> _Text passage_
=== Begin Enclosure ===
A recently published study in the American Journal of Clinical Nutrition closely investigated the link between vitamin B12 levels and neuropsychological development in children at high risk of malnutrition. Findings continue to substantiate the importance of adequate vitamin B12 consumption during development.
Vitamin B12 (cobalamin) is a critical component during pregnancy that allows for the potential child to develop a normal, functioning nervous system. Involved in functions like brain growth and energy production, the presence of vitamin B12 during these early stages of brain development is considered critical for normal and healthy growth of the nervous system. Even after birth, breastfeeding continues to supplement a developing child with vitamin B12. However, the prevalence of low vitamin B12 levels is higher in countries in South Asia due to widespread poverty and general avoidance of animal products attributed to religious and cultural reasons. Since the presence of vitamin B12 appears to be so critical during fetal development, the authors of a new study published in the American Journal of Clinical Nutrition delved into the possible link between vitamin B12 status and psychological development in Nepalese children.
=== End Enclosure ===
> _Given information_
=== Begin Enclosure ===
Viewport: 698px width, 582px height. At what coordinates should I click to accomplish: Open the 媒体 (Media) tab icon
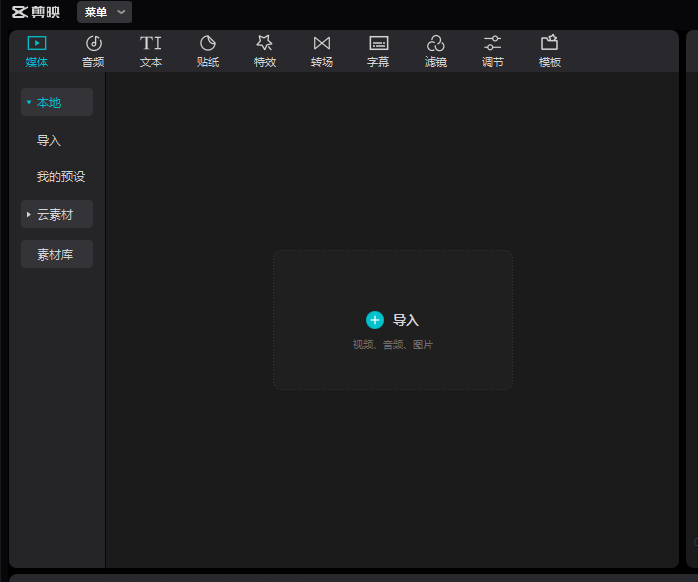click(x=36, y=43)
=== End Enclosure ===
> _Activity 1_
Translate this sentence from the vitamin B12 passage into Spanish: "Even after birth, breastfeeding continues to supplement a developing child with vitamin B12."
> _Activity 2_
Reproduce the part of the vitamin B12 passage starting at "A recently published" and ending at "consumption during development.", word for word.
> _Activity 3_
Please resume the vitamin B12 passage after its final sentence, keeping to its subject and tone.

> _Answer space 1_
Incluso después del nacimiento, la lactancia materna sigue aportando vitamina B12 al niño en desarrollo.

> _Answer space 2_
A recently published study in the American Journal of Clinical Nutrition closely investigated the link between vitamin B12 levels and neuropsychological development in children at high risk of malnutrition. Findings continue to substantiate the importance of adequate vitamin B12 consumption during development.

> _Answer space 3_
A collection of 500 randomly selected Nepalese infants aged between 2 to 12 months first had their blood tested for vitamin B12 levels. Of these infants, 330 of them were available to be called in for a follow up after 5 years had passed. Levels of B12 were assessed in several different ways: measuring levels of cobalamin, homocysteine (tHcy), and methylmalonic acid (MMA) (high presence of the latter two indicates poor vitamin B12 status).
The same set of infants was then subjected to two cognitive assessments. One was the Ages and Stages Questionnaire, 3rd edition (ASQ-3), a standardized test for development. ASQ-3 would assign the children scores on age-appropriate questions related to communication, personal-social abilities, problem solving, and even motor skills. The second cognitive assessment used the Developmental Neuropsychological Assessment, 2nd edition (NEPSY II), which further scored the children on aspects of their psychological development such as inhibition, impulses, the ability to recognize emotions, and spatial intelligence.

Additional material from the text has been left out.